Geothermal energy can be useful after extraction from geothermal wells, borehole heat exchangers and/or natural sources. Types of geothermal boreholes are geothermal wells (for geothermal water production and injection) and borehole heat exchangers (for heat exchange with the ground without mass transfer). The purpose of geothermal production wells is to harvest the geothermal water present in the aquifer. They often involve a pumping chamber. Geothermal injection wells are used for injecting back the produced geothermal water into the aquifer, having harvested the energy contained within. The paper presents the parameters of geothermal boreholes in Poland (geothermal wells and borehole heat exchangers). The definitions of geothermal boreholes, geothermal wells and borehole heat exchangers were ordered. The dates of construction, depth, purposes, spatial orientation, materials used in the construction of geothermal boreholes for casing pipes, method of water production and type of closure for the boreholes are presented.
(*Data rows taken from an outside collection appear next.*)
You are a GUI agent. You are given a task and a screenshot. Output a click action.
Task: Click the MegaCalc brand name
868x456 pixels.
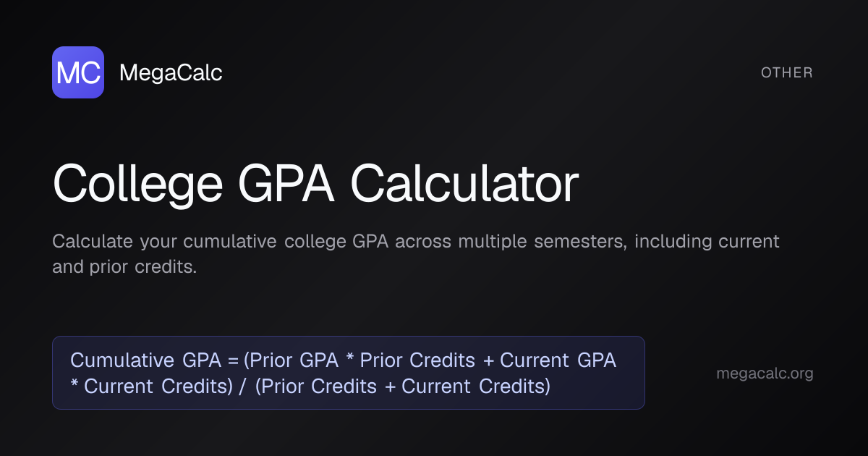pyautogui.click(x=171, y=72)
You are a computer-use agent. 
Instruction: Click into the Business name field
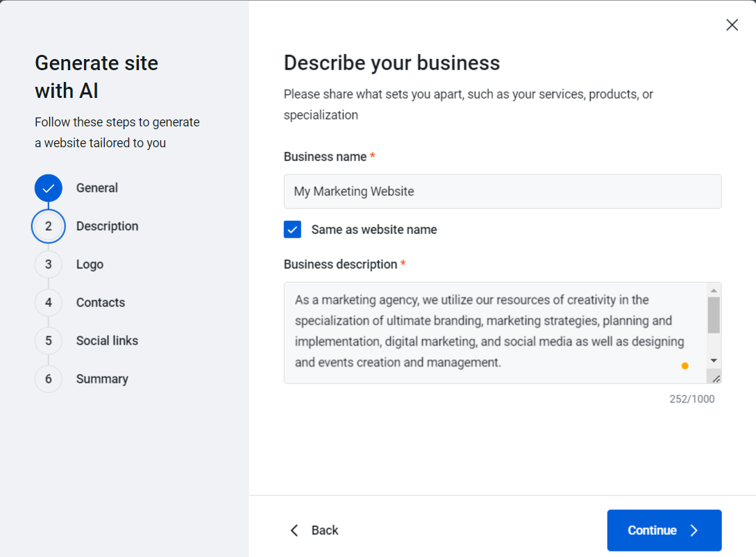(x=502, y=192)
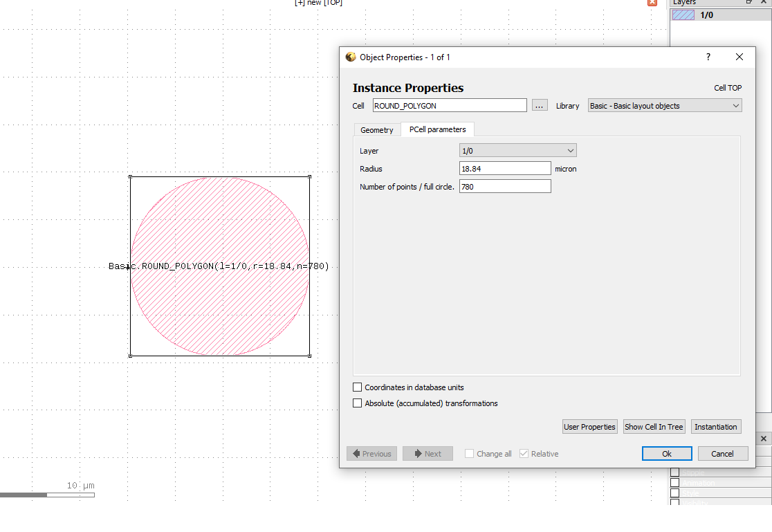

Additionally, production boreholes are presented along with their efficiency and the temperature of produced water measured at the head. Borehole heat exchangers of different designs are presented in the paper. Only 19 boreholes were created at the Laboratory of Geoenergetics at the Faculty of Drilling, Oil and Gas, AGH University of Science and Technology in Krakow; however, it is a globally unique collection of borehole heat exchangers, each of which has a different design for identical geological conditions: heat exchanger pipe configuration, seal/filling and shank spacing are variable. Using these boreholes, the operating parameters for different designs are tested. The laboratory system is also used to provide heat and cold for two university buildings. Two coefficients, which separately characterize geothermal boreholes (wells and borehole heat exchangers) are described in the paper.

Suggested Citation

  • Tomasz Sliwa & Aneta Sapińska-Śliwa & Andrzej Gonet & Tomasz Kowalski & Anna Sojczyńska, 2021. "Geothermal Boreholes in Poland—Overview of the Current State of Knowledge," Energies, MDPI, vol. 14(11), pages 1-21, June.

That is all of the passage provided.